Produção em refinaria cai 30% e impacta economia baiana

Em cinco anos, a Refinaria Landulpho Alves (Rlam), responsável por 99,32% do refino de petróleo na Bahia e a segunda maior refinaria do país, teve uma redução de 30% em sua produção. Em 2013, aproximadamente 109 milhões de barris de derivados eram processados na Rlam, de acordo a Agência Nacional do Petróleo, Gás Natural e Biocombustíveis (ANP). No ano passado, foram pouco mais de 76 milhões. O volume produzido em 2017 retrocedeu ao mesmo patamar registrado em 2003, quando foram produzidos 75 milhões de barris. A situação da Rlam foi divulgada com exclusividade pela coluna Negócios do jornalista Flávio Oliveira no jornal CORREIO. A queda no ritmo de produção da unidade, que pertence à Petrobras, impacta negativamente a economia baiana. A Rlam é responsável por 20% da arrecadação de Imposto Sobre Circulação de Mercadorias e Serviços (ICMS), segundo a Superintendência de Estudos Econômicos (SEI).

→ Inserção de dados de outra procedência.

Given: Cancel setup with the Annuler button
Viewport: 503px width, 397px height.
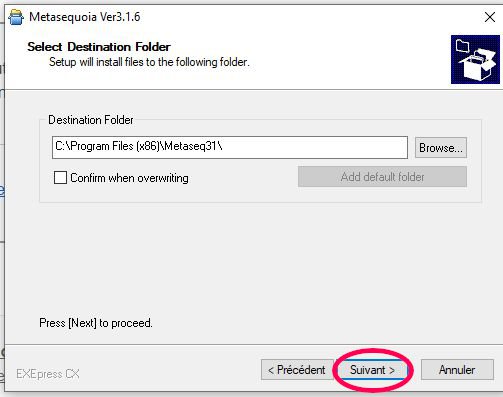Looking at the screenshot, I should coord(457,370).
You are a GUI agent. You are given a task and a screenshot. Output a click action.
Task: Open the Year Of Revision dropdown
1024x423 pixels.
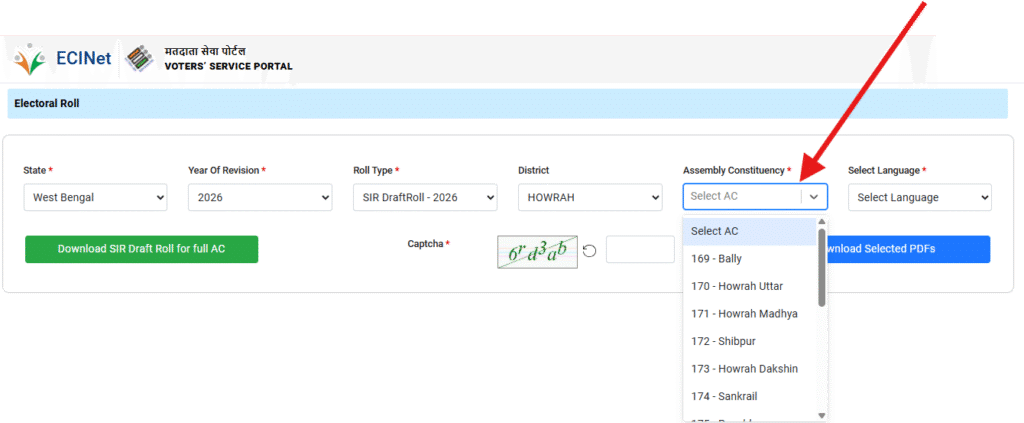260,197

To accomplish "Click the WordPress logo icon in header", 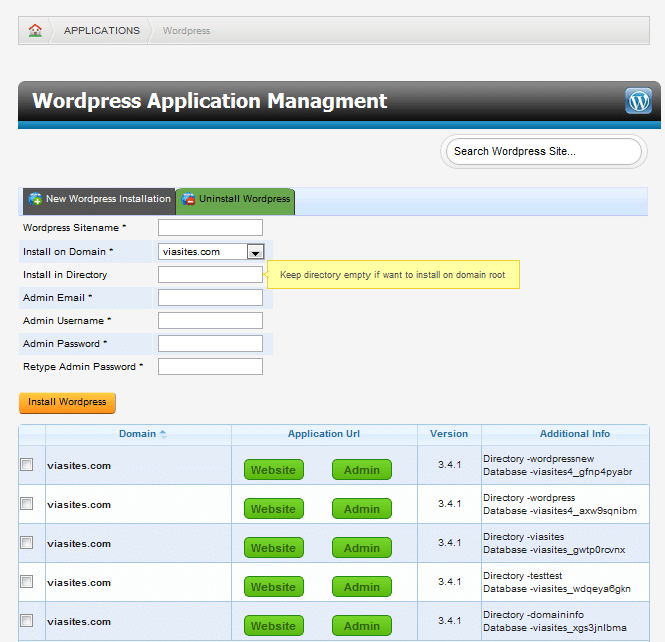I will pos(638,101).
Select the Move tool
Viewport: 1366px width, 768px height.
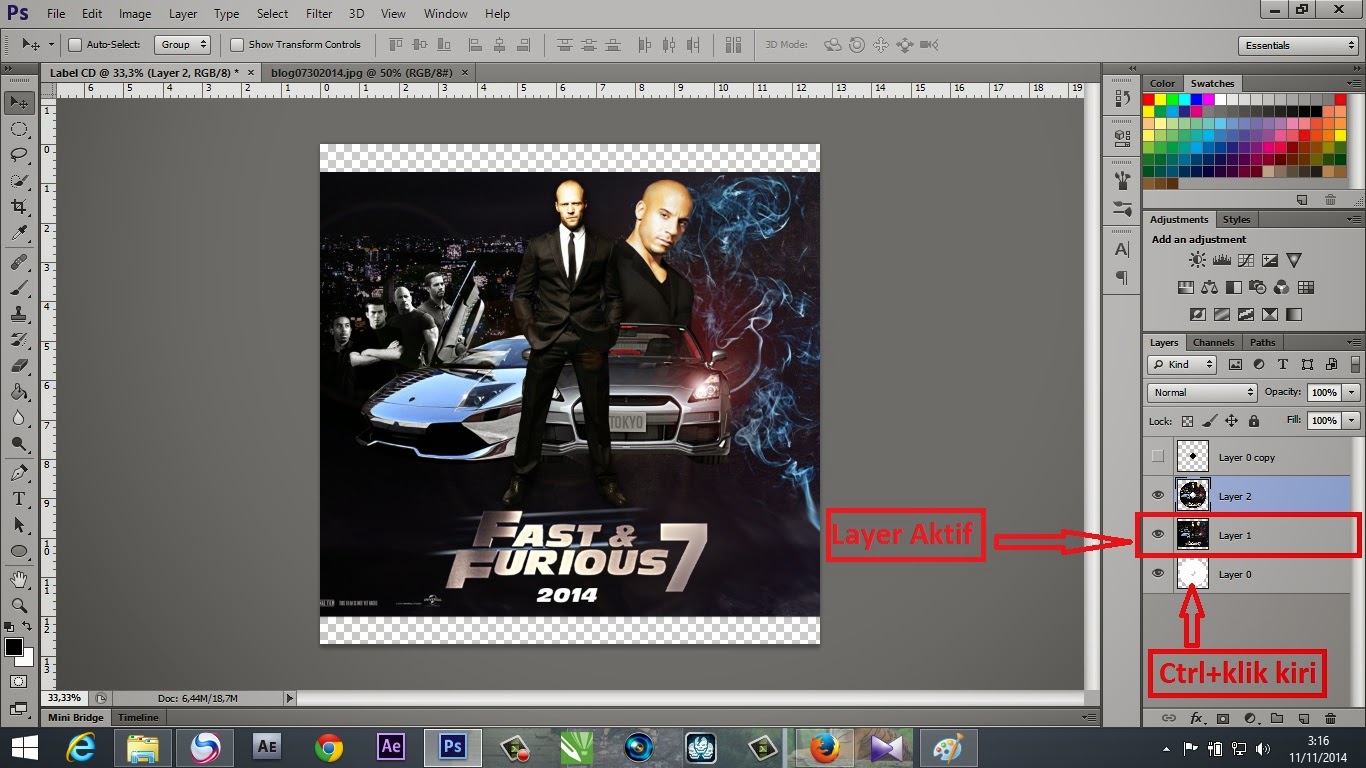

Além disso, a refinaria produz matéria-prima para outras indústrias. Nesse sentido, a redução no ritmo de produção da unidade pode ter um impacto entre 5% e 10% na arrecadação. Apesar da Petrobras estar em processo de reestruturação, após prejuízos com corrupção, especialistas indicam que a subutilização da RLAM está relacionada a uma decisão de mercado – de substituir a produção nacional por importados. Hoje, a refinaria responde por 2% do PIB da Bahia, o que significa uma produção de R$ 5 bilhões em riquezas para o estado, além de equivaler a 10% do Valor Bruto de Produção Industrial (VBPI). Mesmo ainda sendo extremamente relevante, a participação da Rlam já foi maior. João Paulo Caetano, coordenador de Contas Regionais e Finanças Públicas da SEI, diz que, em 2014, o refino respondia por 12% do PIB. Ou seja, houve uma queda de 10%. “É a segunda maior do país. Ela acaba impactando diretamente em outras diversas atividades, como o setor de transporte, prestação de serviço, serviço bancário, setor financeiro, combustível, entre outros”, explica.